**AUFGABE A**
Würden Sie aus dem Lesetext alles von „Initiiert und organisiert“ bis hinunter zu „Form von Attentat.“ wortgetreu abdrucken?
**AUFGABE B**
Wie könnte der Text über die Übergriffe auf Frauen weitergehen? Setzen Sie ihn nach seinem letzten Satz fort.

Initiiert und organisiert durch eine Handvoll Leute hat sich an diesem Abend ein bestimmter Typ Mann – vor allem junge Algerier und Marokkaner – mit einem sehr patriarchalen Frauenbild, noch angeheizt vom politischen Islam, schwarmartig dazu verabredet, es den westlichen "Schlampen" und deren Männern, diesen europäischen Schlappschwänzen, zu zeigen.

( ...)

Es ging ihnen um Trouble, es ging um sexuelle Gewalt gegen Frauen als "Herrenrecht", um die Jagd auf Frauen, um ihre Vertreibung aus dem öffentlichen Raum. Deshalb wurden die Frauen nicht nur im "Höllenkreis" eingekesselt, sondern auch – was ich noch nirgends gelesen habe – auf der Hohenzollernbrücke in einer Art "Schandreihe" an Männern vorbeigetrieben, die sich dann an ihnen vergreifen durften. Das war eine hierzulande neue Form von Attentat.

Jürgen Mathies: Ja. Es spricht vieles dafür, dass das genau so war, wie Sie es beschreiben – zumindest für den Kreis der Täter nordafrikanischer Abstammung."

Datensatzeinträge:

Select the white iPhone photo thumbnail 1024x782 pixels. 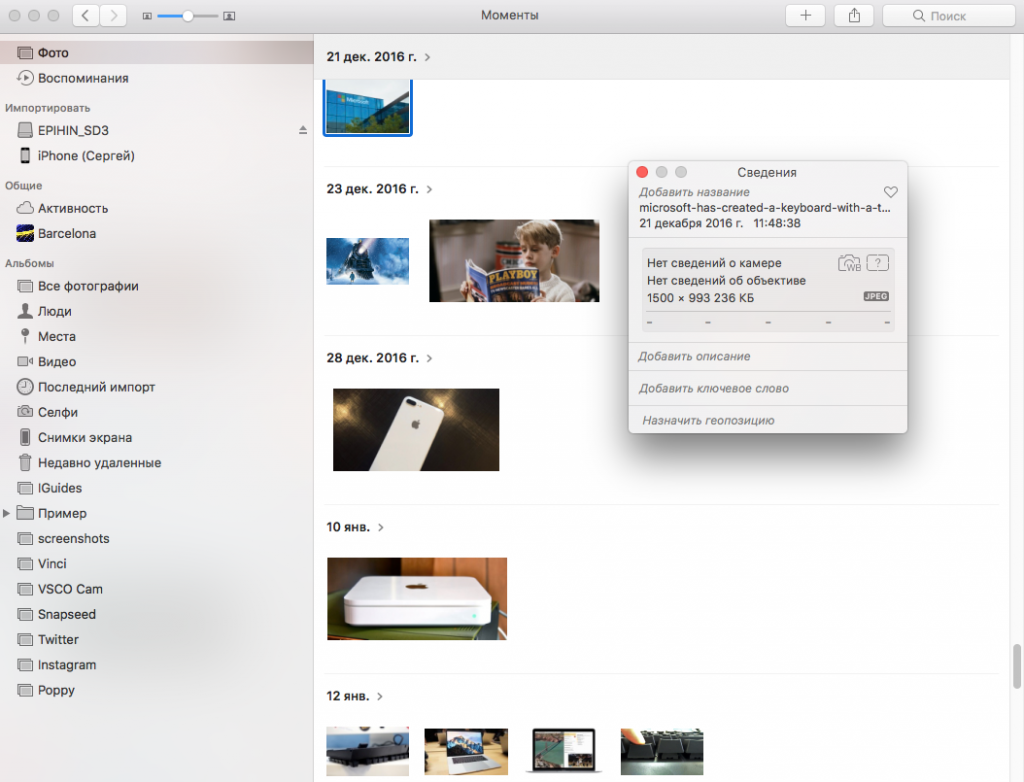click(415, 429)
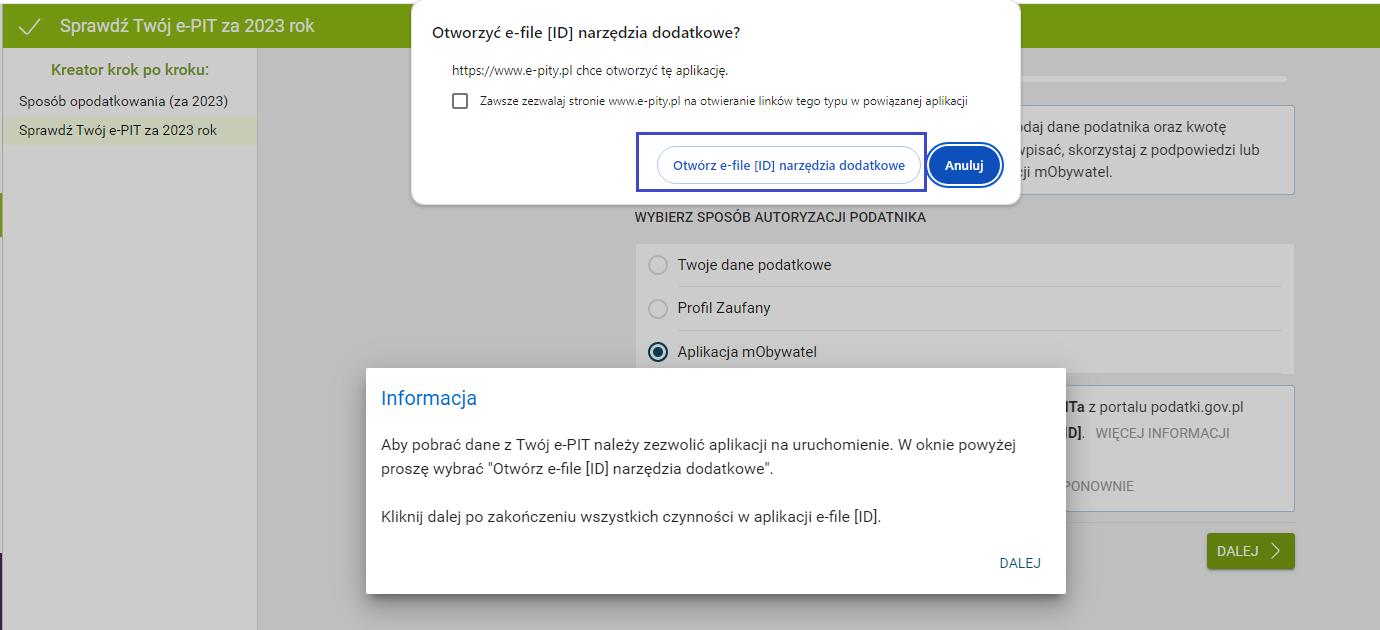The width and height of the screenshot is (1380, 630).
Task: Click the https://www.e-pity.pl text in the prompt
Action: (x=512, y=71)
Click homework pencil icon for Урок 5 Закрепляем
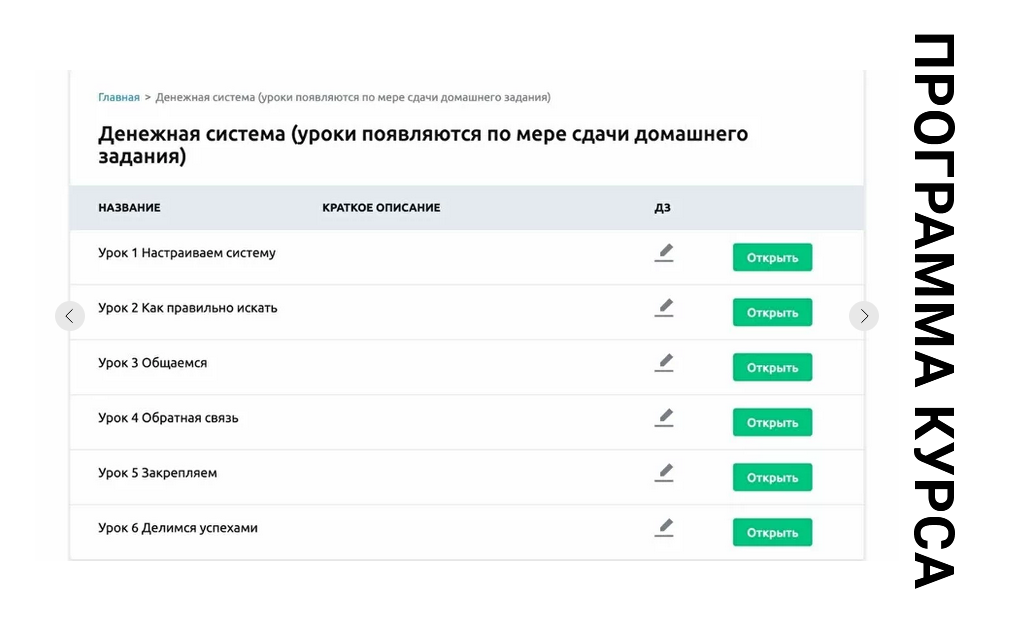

**ANTWORTFELD A**
Initiiert und organisiert durch eine Handvoll Leute hat sich an diesem Abend ein bestimmter Typ Mann – vor allem junge Algerier und Marokkaner – mit einem sehr patriarchalen Frauenbild, noch angeheizt vom politischen Islam, schwarmartig dazu verabredet, es den westlichen "Schlampen" und deren Männern, diesen europäischen Schlappschwänzen, zu zeigen.

( ...)

Es ging ihnen um Trouble, es ging um sexuelle Gewalt gegen Frauen als "Herrenrecht", um die Jagd auf Frauen, um ihre Vertreibung aus dem öffentlichen Raum. Deshalb wurden die Frauen nicht nur im "Höllenkreis" eingekesselt, sondern auch – was ich noch nirgends gelesen habe – auf der Hohenzollernbrücke in einer Art "Schandreihe" an Männern vorbeigetrieben, die sich dann an ihnen vergreifen durften. Das war eine hierzulande neue Form von Attentat.

**ANTWORTFELD B**
Die Kölner Polizei fischt sich diese Männer zielsicher aus der Menge heraus und wird sich später dafür rechtfertigen müssen. Straftaten im Sinne von "Herrenrecht", "westliche Schlampen", "Schandreihe" rufen natürlich allerhand weitere Fragen auf. Dazu passt die Presseerklärung der Kölner Polizei der vergangenen Woche:

"Für die Beantwortung von Fragen, die sich nicht mit polizeilichen Möglichkeiten beantworten lassen, hat die Arbeitsgruppe Kontakt zu Gewaltforschern und Islamwissenschaftlern aufgenommen."

Hier verdichten sich die Verdächtigungen zu der Annahme, dass es Verabredungen unter Nordafrikanern gab, gezielt deutsche Frauen anzugreifen, deren Motivation an der Schnittstelle Gewalt und Islam auszumachen sind. Mit viel Wohlwollen kann man der Polizei zugestehen, dass sie einfach versucht zu verstehen, warum Nordafrikaner so etwas machen.

Übrigens, aus den ursprünglichen Nafris, wurden in der Zwischenzeit laut Mathies:

"nordafrikanisch beziehungsweise arabisch aussehende junge Männer".

Also, Änderung der Sachlage. Die Polizei hat nun doch verraten, wie Nafris aussehen. Nämlich arabisch.

Des Weiteren wurde bekannt gegeben, dass es sich bei den 2.000 registrierten Männern der Kölner Silvesternacht 2016 nicht nur um "Nafris" aus Nordafrika, sondern auch um "Nafris" aus dem Irak, Afghanistan und Syrien handelte, eine Art neues Nafristan.

Alice Schwarzer äußerte im Gespräch eine weitere These.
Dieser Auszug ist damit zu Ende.